Bazı şeyler vardır, yokluklarıyla biliriz. Dilsel bir durumdan söz ediyorum. Örneğin bir şey için "meymenetsiz" deriz. Herhangi bir şey olabilir, ama biliriz ki "hayırlı" bir şey değildir. Ayrıca "meymenetli" diye bir kelime de kullanmayız. Ancak Osmanlıca Sözlük'e baktığımızda "meymenet" karşılığında "bereket", "mutluluk" gibi açıklamalar buluruz. Bu durum belli ki Turgut Uyar'ın da dikkatini çekmiş ki o da aramış ve "Meymenet Sokağı"nı bulmuş (ama adres vermiyor).
Böyle yokluğuyla bildiğimiz bir şey de "patavat"tır. Onun ne olduğunu bulacağımız bir sözlük falan da yoktur ve çünkü etimolojisi, nereden geldiği (Türkçe olmadığı belli) bilinmez. Ama "patavatsız"ın lafını bilmeyen, söylenmemesi gereken şeyleri söyleyen biri olduğunu hemen anlıyoruz. Onun da bir "patavatlı" şekli yok.
Bunlardan biri de "pervasız". Hepimiz hayatımızda birçok "pervasız" olay, söz, kişilik gördük. Ama siz hiç "pervalı bir davranışta bulundu" diye (ya da benzeri) cümle duydunuz mu?
"Perva" korku demek, "çekinmek" demek. "Pervasız" olunca İngilizce "reckless'in karşılığı oluyor.
"Meymenet" Arapça, "yümn"den geliyor. "Perva" Farsça, ama nereden geldiğini bilmiyorum. "Patavat"ı zaten bilen yok. Peki bunlar benim aklıma nereden geldi?
Olmadık bir çağrışım dizisinin sonunda geldi. Boğaziçi'ne tayin edilen rektörü ve olayı izleyen protestoları izliyordum. Tayyip Erdoğan'ın davranış biçimi üstüne düşünüyordum. Bu üslubu en iyi anlatacak kelimenin "pervasız" olduğu aklıma geldi. Şimdi asıl konuma gireyim.
"Rektör" hakkında hiçbir şey bilmiyordum, bu münasebetle epey "mülaki" oldum. Bir televizyon programında İngilizce konuştuğunu da duydum ki o da epey aydınlatıcı oldu. Ne kadar isabetli bir seçim olduğunu gösterdi. "Pervasız" hükmünü de pekiştirdi. Tayyip Erdoğan açısından "yerli ve milli" ölçütlere uygun.

# [Kısa soru 1]
Okuma metnine göre "perva" kelimesinin ne anlama geldiğini yazın.
# [Kısa soru 2]
Okuma metninde "Bunlardan biri de" ifadesinden "asıl konuma gireyim." ifadesine kadar uzanan bölümü kelimesi kelimesine aktarın.

# [Veri]
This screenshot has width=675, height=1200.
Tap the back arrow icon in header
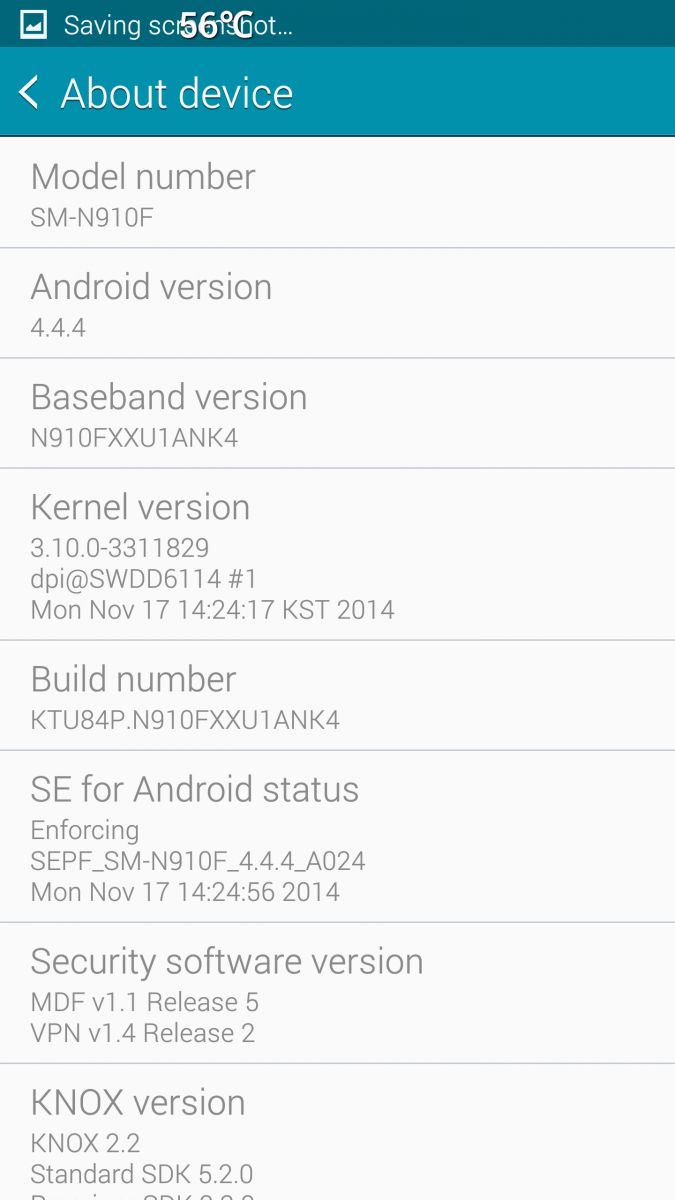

# [Çözümlü yanıt 1]
"Perva" korku, çekinmek anlamına gelir.

# [Çözümlü yanıt 2]
Bunlardan biri de "pervasız". Hepimiz hayatımızda birçok "pervasız" olay, söz, kişilik gördük. Ama siz hiç "pervalı bir davranışta bulundu" diye (ya da benzeri) cümle duydunuz mu?
"Perva" korku demek, "çekinmek" demek. "Pervasız" olunca İngilizce "reckless'in karşılığı oluyor.
"Meymenet" Arapça, "yümn"den geliyor. "Perva" Farsça, ama nereden geldiğini bilmiyorum. "Patavat"ı zaten bilen yok. Peki bunlar benim aklıma nereden geldi?
Olmadık bir çağrışım dizisinin sonunda geldi. Boğaziçi'ne tayin edilen rektörü ve olayı izleyen protestoları izliyordum. Tayyip Erdoğan'ın davranış biçimi üstüne düşünüyordum. Bu üslubu en iyi anlatacak kelimenin "pervasız" olduğu aklıma geldi. Şimdi asıl konuma gireyim.